# Light switch sparked and now several things don't work



## Shane Helm (Apr 4, 2019)

Hello, the fan and fan light in my kitchen quit working yesterday.  Everything else was working.  I wanted to pull of the faceplate of the switch just to look to see the switch.  I live in a 107 year old house and this switch is probably at least 30 years old.  When I was pulling off the faceplate only it caused a spark and then several other things on that line quit working. The refrigerator outlet and the light above the stove and one other outlet.  I turned off the power and pulled the switch all the way out. My question is should I replace the switch? What else could have caused the other lines to go out.
I included a picture of what the switch looks like.  Thanks for any help!


----------



## jeffmattero76 (Apr 4, 2019)

If other things stopped working, that would suggest that you created a short, and the circuit breaker kicked off, just as it should. The likely cause is a loose wire. Switches don't usually go bad, but, since they only cost a few dollars, you may wish to consider replacing it.

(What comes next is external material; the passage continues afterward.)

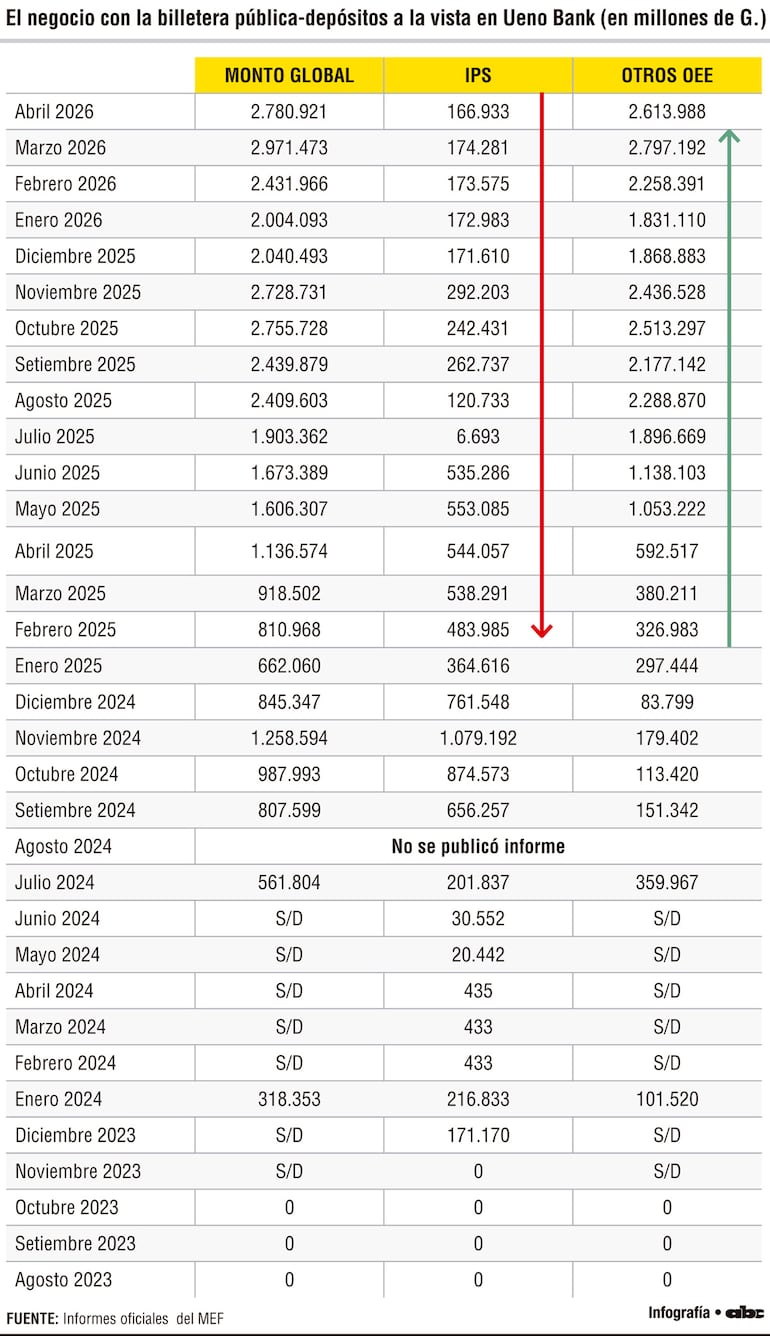Click the Diciembre 2024 value 845.347
Screen dimensions: 770x1336
pos(289,702)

Regardless, I would remove all 3 switches, and make sure that the wires connected to them are tight. Thone wires should be connected to the switch under the screws, and NOT in the "backstabs" where they are pushed into a hole in the back of the switch. Backstabs are known to fail frequently.


----------



## hornetd (Apr 4, 2019)

Step ONE!  Stop trying to work the devices live.  Even experienced electricians do not do that unless it is absolutely unavoidable!  Remove the fuse or turn off the circuit breaker that powers that circuit before doing any more work.

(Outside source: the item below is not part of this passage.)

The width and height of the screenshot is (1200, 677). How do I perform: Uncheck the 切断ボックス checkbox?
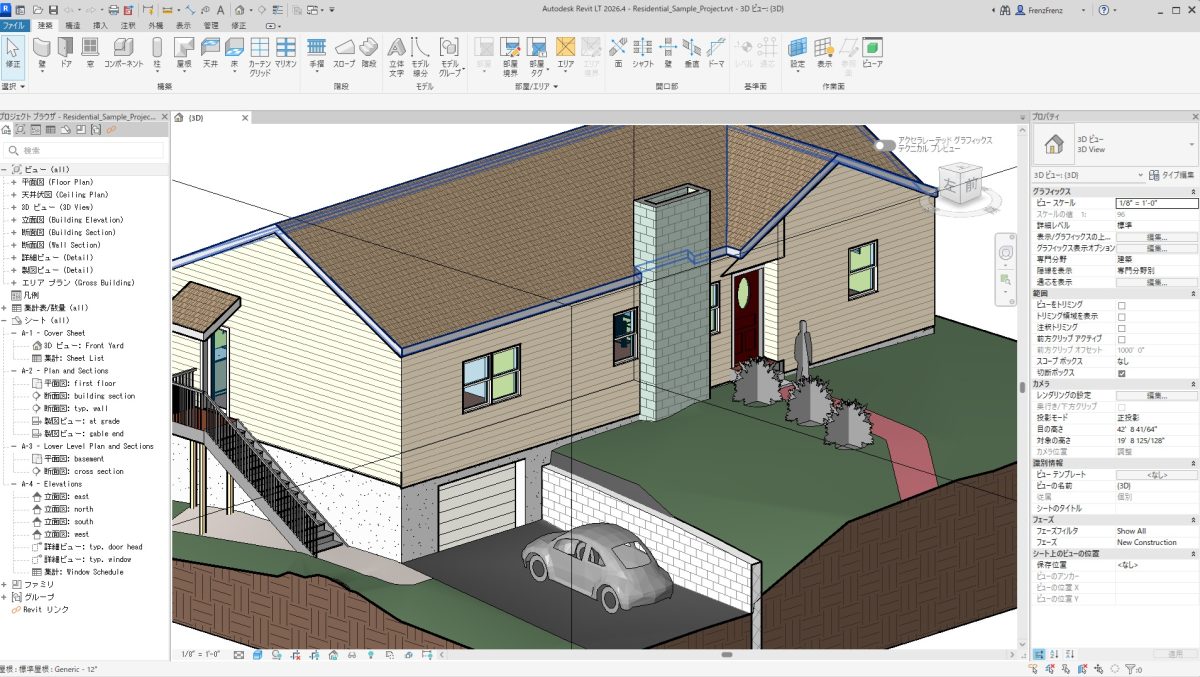point(1121,373)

If there is anyone else present that you aren't "lead pipe" sure would never mess with the circuit's fuse or  breaker then remove it and remove any spares that they might use to replace it and take those with you until you are ready to re-energize the circuit.   This is seldom an issue in single family homes but it is a problem in multi-dwelling buildings were the panel is not within the unit it serves.

By the burn marks on the brass terminal with the red wire on it I would guess that you caught the edge of the adjacent dimmer switch when you were pulling the the cover plate of the box.  When the device; in your case the double stack switch; will not sit firmly on the box face and still fit tightly in the face plate then the installer may  have used the face plate to hold the double stack switch in place.  You remove the face plate and the double stack switch moves so that its terminal touches the heat sink fin of the adjacent dimmer.  PIFT the circuit shorts to ground and the Over Current Protective Device (OCPD); fuse or circuit breaker; opens the circuit and clears the fault before arcing can generate enough heat to do more damage or kindle a fire.

BE AWARE THAT THE OCPD WILL PASS MORE THAN ENOUGH CURRENT TO TAKE YOUR LIFE; that only takes 30 milliamperes which is only 3 hundredths of an ampere; prior to opening the circuit.  STOP WORKING ELECTRICAL CIRCUITS WHILE THEY ARE STILL ENERGIZED.  Am I repeating myself?  Why yes I am.  In addition to having worked as an electrician for almost 50 years I also served as a Firefighter/ Rescuer (EMT) for 45 years.  I have run many calls for electric shock and more than 1 of them had resulted in Electrocution.  In  2 cases we had to wait for the Coroner's staff while surrounded by a greiving family.  That does tend to make one a little touchy on the issue of live work!

Check that the terminal screws on the double switch are tight but use only your wrist and not your forearm when checking.  You need to avoid stripping the threads out of the the plates into which the screws are mounted.  Wrap the whole switch in 3 layers of electrical tape under the mounting screws.  Remove the mounting screws before taping.  Calculate the watts of lighting that are controlled by the dimmer switch and if it is less than half the maximum capacity that is marked on the face of the dimmer then you can break off the fins on that side to give yourself room to safely reinstall the double stack switch.  If you want the extra protection against faulting it again then buy an plastic electrical box extender.





Install the box extender right up against the front of the box because in this case it is serving as an insulated divider between the two devices and not to actually extend the box.  You will have to install that right against the edge of the adjacent dimmer switch and it will be a challenge to make it fit.  If the mounting screws still aren't tight enough to hold the double stack switch still then by a box spacer of the appropriate thickness and mount it behind the mounting ears of the box extender so that when the double stack switch is installed it will be held tightly in place.






Now you can actually try to find the open connection which stopped the ceiling fan from working.  The bad news is that many ceiling fans are not well designed so as to facilitate checking the connections with the ceiling fan still mounted.  If you remove the ceiling fan you will have opened the splices which are the most likely culprits to have failed because of the vibration caused by the fan they supply.

If you have any more questions please ask.  Oh and one last thing.  DON' WORK THE CIRCUIT HOT!

--
Tom Horne


----------



## kok328 (Apr 4, 2019)

wrap the switch and/or outlet with electrical tape to cover the lugs to prevent a problem with accidental contact/shorting.


----------